Research at AIIT

Dialog with an Uncertain Future / Excerp (Irregular updates)

The 18th Installment“Thoughts about Recent Motor Shows”

by Noboru Koyama,
Professor, Masters Program of Innovation for Design and Engineering

The period from September to October every year was once a terribly busy period as a car designer, as I worked on projects for the motor shows that were held with great spectacle in various parts of the world. At the same time, this was also an extremely exciting period, with a mix of emotions including deep interest in what kind of new vehicles each manufacturer would display as well as sense of expectation, and some concern, as to whether our show cars and new vehicles would be able to pique the public’s interest.

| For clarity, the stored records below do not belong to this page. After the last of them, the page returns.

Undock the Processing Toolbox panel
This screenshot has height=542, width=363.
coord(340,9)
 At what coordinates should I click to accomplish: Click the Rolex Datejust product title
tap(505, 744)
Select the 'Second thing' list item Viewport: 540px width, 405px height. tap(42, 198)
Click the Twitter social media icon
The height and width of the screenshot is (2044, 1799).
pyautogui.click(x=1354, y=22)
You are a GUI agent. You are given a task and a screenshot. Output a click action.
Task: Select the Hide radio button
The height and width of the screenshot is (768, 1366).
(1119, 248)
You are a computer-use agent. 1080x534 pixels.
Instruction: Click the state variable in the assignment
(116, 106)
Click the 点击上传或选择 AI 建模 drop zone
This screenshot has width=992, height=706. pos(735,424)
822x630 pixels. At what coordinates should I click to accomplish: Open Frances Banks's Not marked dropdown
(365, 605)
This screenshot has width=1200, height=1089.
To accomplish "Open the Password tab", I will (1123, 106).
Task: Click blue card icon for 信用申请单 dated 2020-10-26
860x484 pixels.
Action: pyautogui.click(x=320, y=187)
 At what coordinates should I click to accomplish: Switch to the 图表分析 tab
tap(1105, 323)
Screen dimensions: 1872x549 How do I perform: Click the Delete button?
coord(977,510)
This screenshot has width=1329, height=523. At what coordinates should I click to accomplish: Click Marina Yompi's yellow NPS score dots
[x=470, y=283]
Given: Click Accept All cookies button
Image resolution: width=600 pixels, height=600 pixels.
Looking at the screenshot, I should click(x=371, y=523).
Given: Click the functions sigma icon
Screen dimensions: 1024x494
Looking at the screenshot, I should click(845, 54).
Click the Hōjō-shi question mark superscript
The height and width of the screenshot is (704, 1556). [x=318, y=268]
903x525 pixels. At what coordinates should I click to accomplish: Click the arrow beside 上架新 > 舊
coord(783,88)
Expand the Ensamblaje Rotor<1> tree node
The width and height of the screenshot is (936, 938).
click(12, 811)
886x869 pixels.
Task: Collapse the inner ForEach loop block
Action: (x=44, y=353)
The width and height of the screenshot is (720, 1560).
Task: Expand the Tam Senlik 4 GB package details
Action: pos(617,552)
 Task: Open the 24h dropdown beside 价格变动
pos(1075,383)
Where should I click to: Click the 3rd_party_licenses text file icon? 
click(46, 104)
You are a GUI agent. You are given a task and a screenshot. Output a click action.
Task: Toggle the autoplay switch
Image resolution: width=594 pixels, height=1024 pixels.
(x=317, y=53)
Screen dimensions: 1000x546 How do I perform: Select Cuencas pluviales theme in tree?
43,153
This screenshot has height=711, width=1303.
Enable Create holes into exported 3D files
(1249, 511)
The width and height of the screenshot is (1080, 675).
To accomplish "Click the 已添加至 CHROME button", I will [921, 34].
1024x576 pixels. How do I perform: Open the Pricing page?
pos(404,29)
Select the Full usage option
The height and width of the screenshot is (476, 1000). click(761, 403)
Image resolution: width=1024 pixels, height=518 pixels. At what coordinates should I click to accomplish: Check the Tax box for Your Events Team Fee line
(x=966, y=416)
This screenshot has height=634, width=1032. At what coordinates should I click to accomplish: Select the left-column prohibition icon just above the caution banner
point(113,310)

However, this year the mood was not the same as usual. At the Frankfurt Motor Show that I attended last month, there were no exhibits from the American contingent, who can normally be expected to line up against the exhibits by the European manufacturers. Nor were there any products on display from Company N or Company H, who normally make up a significant portion of the Japanese contingent. And at the Tokyo Motor Show, which starts on the 23rd of this month, this year only two minor overseas manufacturers will be making presentations, as compared to the twenty or more overseas manufacturers that normally make an appearance in a typical year. There is something quite sad about this turn of events.

The other day I learned from someone working in the personnel department of a car manufacturer that “Back in the days of the Oil Shock, we cut back on our intake of new graduates for a few years, and as a result we are now really struggling with our organizational structure due to a lack of mid-level managers. So even with the unprecedented severity of the recent economic conditions, we still want to ensure that we have adequate human resources.” Nevertheless, the very first move to be made in terms of cutting costs was to withdraw from the motor shows that are such an integral part of the industry. This decision is not too difficult to understand considering the huge debt that each manufacturer is now carrying, but on the other hand there is also a significant risk of lagging behind in terms of the development of new vehicles and show cars, and in testing new designs, and so on. For the Japanese market, where there is a particularly serious concern about young people becoming less inclined to buy cars, a diminution of the motor shows that have traditionally played a role in stimulating the market may well extinguish the flame that actively suggests the future of the automobile, by pioneering new markets or re-inventing the nature of the car, for example.

This year, all around the world there have been many show models of hybrid and electric vehicles, with a strong awareness of environmental problems. However, with the exception of a few manufacturers, most of these proposals still appear to be in the process of trial and error development. In terms of design in particular, there were many exhibits that left me with many doubts as to whether their design really optimally expressed a new package or a revolutionary technology that can redefine the meaning of ‘car’.

There are certainly high hopes that in the next few years a vehicle will appear with new technology and an attractive design that will fundamentally alter the distribution of market share that has existed until now. In particular, considerable attention will be paid to the future behavior of Japanese companies, which have taken the lead with hybrid vehicles, nor can we afford to disregard the actions of new entrants from other industry sectors that do not depend on traditional technology platforms. As an educator and as someone who has been involved in automobile design for many years, I will keep going to the motor shows – watching carefully for the vehicle that will signal this historic turning point.